Construction continues on a new apartment complex -- Asbury Parke -- where finish grading is now underway in Warner Robins.


  • Interactive Map: Population change across Georgia

New population estimates suggest Middle Georgia residents are leaving the region as a whole. The number of newcomers to Houston County has dramatically slowed, while more than 2,100 people moved out of Bibb County in a single year, U.S. Census population estimates released Thursday suggest.

These estimates show most Middle Georgia counties lost population between July 2012 and July 2013, the latest year for which data is available, while the area overall lost nearly 1,000 people.

The estimates suggest that in most counties, births still surpassed deaths, leading to natural population growth. But most counties had hundreds of people move away, leading to an overall population loss.

Greg George, director of Middle Georgia State College’s Center for Economic Analysis, said the estimates themselves, if accurate, don’t identify the economic impact on the area. The area would be hurt more by losing working-age families than retirees who just wanted to move closer to the beach, he said. But population loss alone is a problem.

“It’s discouraging to have a shrinking population,” he said. “The details will determine whether it’s just a little bad or a lot bad.”

Middle Georgia’s unemployment rate has been worse than the national average, George said.

Though Bibb County had more births than deaths, it still lost 1,441 people in a single year, about 0.92 percent of its population. That was driven by an estimated 2,115 more people moving out of the county than moving in.

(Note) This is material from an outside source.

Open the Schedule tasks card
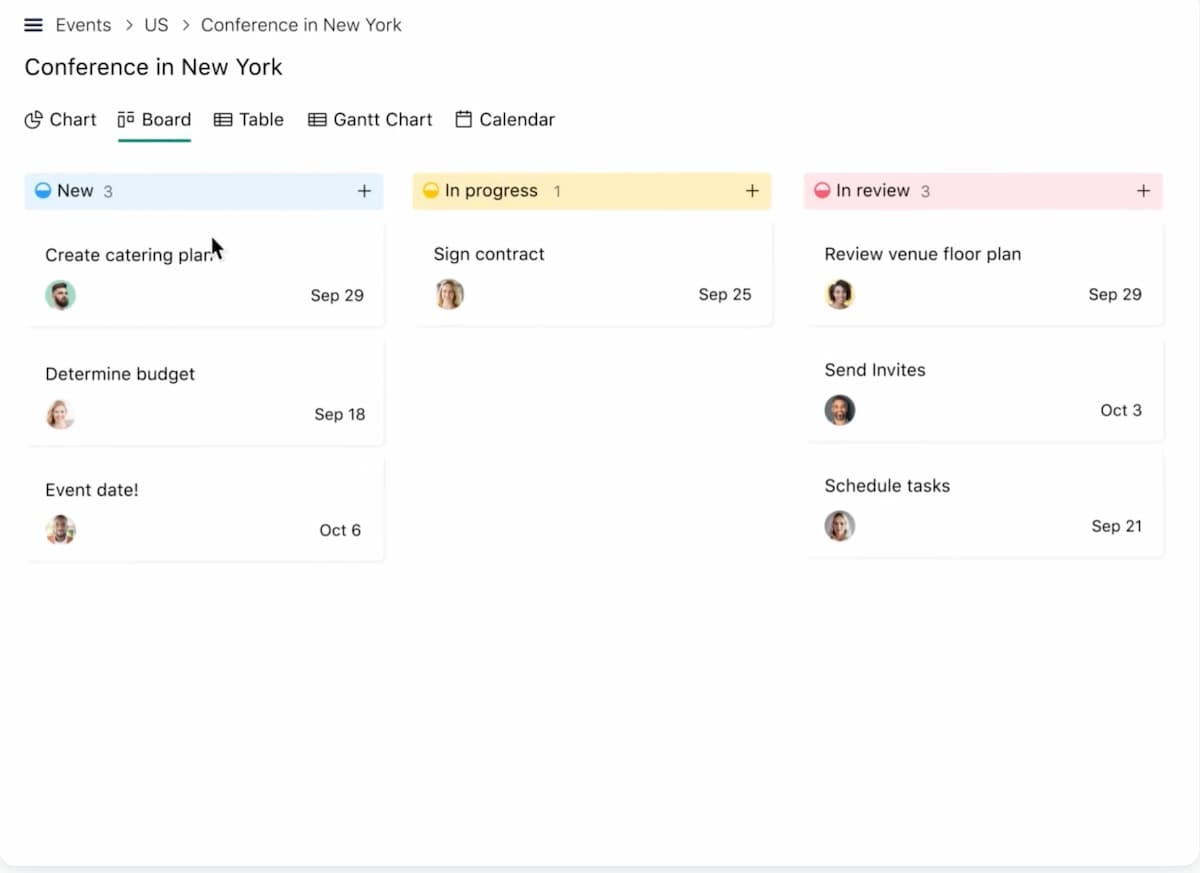This screenshot has width=1200, height=873. click(886, 485)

The latest population is 154,721 people.

Houston County’s population grew through July 2013 to reach 147,658 people, the estimates suggest. Houston County had nearly 1,000 more births than deaths in that year. But migration added just 551 people, for a migration rate of about one-fifth of what the county experienced a couple of years earlier.

Elaine Lee, senior vice president of residential sales for Fickling & Co. in Warner Robins, said the numbers don’t jibe with what she’s seen. She said her office has seen steady demand for more housing in recent years.

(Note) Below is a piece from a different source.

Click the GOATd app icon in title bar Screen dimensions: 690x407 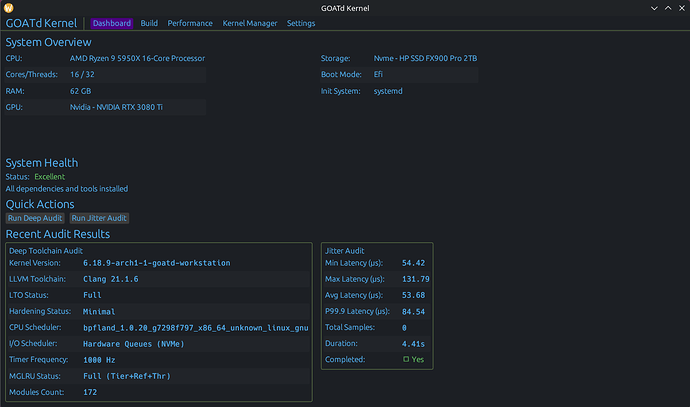(9, 7)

Central Georgia Multiple Listing Service figures show 1,718 Houston County home sales in 2013, an increase from 1,513 in 2012 and 1,422 in 2011.

For the population estimates released Thursday, The Telegraph focused on 11 counties: Baldwin, Bibb, Bleckley, Crawford, Houston, Jones, Laurens, Monroe, Peach, Twiggs and Wilkinson.

Of that latest year reported, in those counties, only Houston (1.09 percent) and Monroe (0.92 percent) showed population growth in the estimates. Counties losing population in the estimates ranged from Laurens County -- down just 17 people from the year before, or 0.04 percent -- to Peach County’s loss of 557 people, or 2.02 percent.

The Census Bureau estimates suggest most counties either had near-similar numbers of births and deaths or more births than deaths.

The difference came in migration, or how many people moved in and how many people moved out. Of the 11 counties, only Houston, Monroe and Twiggs counties reported they’d taken in more people than they’d lost.

The census estimates show that in the latest year, Georgia grew about 0.77 percent, driven by about 59,000 more births than deaths and about 16,000 new residents.

The Telegraph found that, from those 11 Middle Georgia counties, the total population declined by about 1,000 people. There were about 2,000 more births than deaths, but roughly 3,000 people moved away without being replaced. The latest population estimate for the area was about 522,000 people.